> What you should do
Reproduce each of the entries below word for word, in the same order.

> Supplied material
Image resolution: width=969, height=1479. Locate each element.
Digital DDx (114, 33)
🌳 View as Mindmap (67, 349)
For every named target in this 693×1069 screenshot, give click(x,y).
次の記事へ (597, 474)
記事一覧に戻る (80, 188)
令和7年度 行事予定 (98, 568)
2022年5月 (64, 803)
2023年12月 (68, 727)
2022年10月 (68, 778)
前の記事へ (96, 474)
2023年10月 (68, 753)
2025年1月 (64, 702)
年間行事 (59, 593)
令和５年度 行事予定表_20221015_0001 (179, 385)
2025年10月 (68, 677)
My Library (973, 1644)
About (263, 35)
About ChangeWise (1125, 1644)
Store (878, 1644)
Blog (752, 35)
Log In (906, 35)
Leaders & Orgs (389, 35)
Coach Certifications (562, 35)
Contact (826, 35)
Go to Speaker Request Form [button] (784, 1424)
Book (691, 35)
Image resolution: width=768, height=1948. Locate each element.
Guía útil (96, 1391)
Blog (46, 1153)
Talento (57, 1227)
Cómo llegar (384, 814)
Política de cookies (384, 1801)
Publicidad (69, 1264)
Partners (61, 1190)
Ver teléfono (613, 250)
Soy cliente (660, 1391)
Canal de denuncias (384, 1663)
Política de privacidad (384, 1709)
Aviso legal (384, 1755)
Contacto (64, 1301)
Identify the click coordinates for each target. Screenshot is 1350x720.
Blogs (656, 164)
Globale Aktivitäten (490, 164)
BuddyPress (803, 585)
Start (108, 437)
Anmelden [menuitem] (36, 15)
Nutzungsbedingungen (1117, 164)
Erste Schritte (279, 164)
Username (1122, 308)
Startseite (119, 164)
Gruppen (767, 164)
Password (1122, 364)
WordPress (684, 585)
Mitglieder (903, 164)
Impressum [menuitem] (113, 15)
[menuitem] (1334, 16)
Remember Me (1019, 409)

> Task output
Image resolution: width=969, height=1479. Locate each element.
Digital DDx (114, 33)
🌳 View as Mindmap (67, 349)
For every named target in this 693×1069 screenshot, give click(x,y).
次の記事へ (597, 474)
記事一覧に戻る (80, 188)
令和7年度 行事予定 (98, 568)
2022年5月 (64, 803)
2023年12月 (68, 727)
2022年10月 (68, 778)
前の記事へ (96, 474)
2023年10月 (68, 753)
2025年1月 (64, 702)
年間行事 (59, 593)
令和５年度 行事予定表_20221015_0001 (179, 385)
2025年10月 (68, 677)
My Library (973, 1644)
About (263, 35)
About ChangeWise (1125, 1644)
Store (878, 1644)
Blog (752, 35)
Log In (906, 35)
Leaders & Orgs (389, 35)
Coach Certifications (562, 35)
Contact (826, 35)
Go to Speaker Request Form [button] (784, 1424)
Book (691, 35)
Image resolution: width=768, height=1948. Locate each element.
Guía útil (96, 1391)
Blog (46, 1153)
Talento (57, 1227)
Cómo llegar (384, 814)
Política de cookies (384, 1801)
Publicidad (69, 1264)
Partners (61, 1190)
Ver teléfono (613, 250)
Soy cliente (660, 1391)
Canal de denuncias (384, 1663)
Política de privacidad (384, 1709)
Aviso legal (384, 1755)
Contacto (64, 1301)
Identify the click coordinates for each target. Screenshot is 1350x720.
Blogs (656, 164)
Globale Aktivitäten (490, 164)
BuddyPress (803, 585)
Start (108, 437)
Anmelden [menuitem] (36, 15)
Nutzungsbedingungen (1117, 164)
Erste Schritte (279, 164)
Username (1122, 308)
Startseite (119, 164)
Gruppen (767, 164)
Password (1122, 364)
WordPress (684, 585)
Mitglieder (903, 164)
Impressum [menuitem] (113, 15)
[menuitem] (1334, 16)
Remember Me (1019, 409)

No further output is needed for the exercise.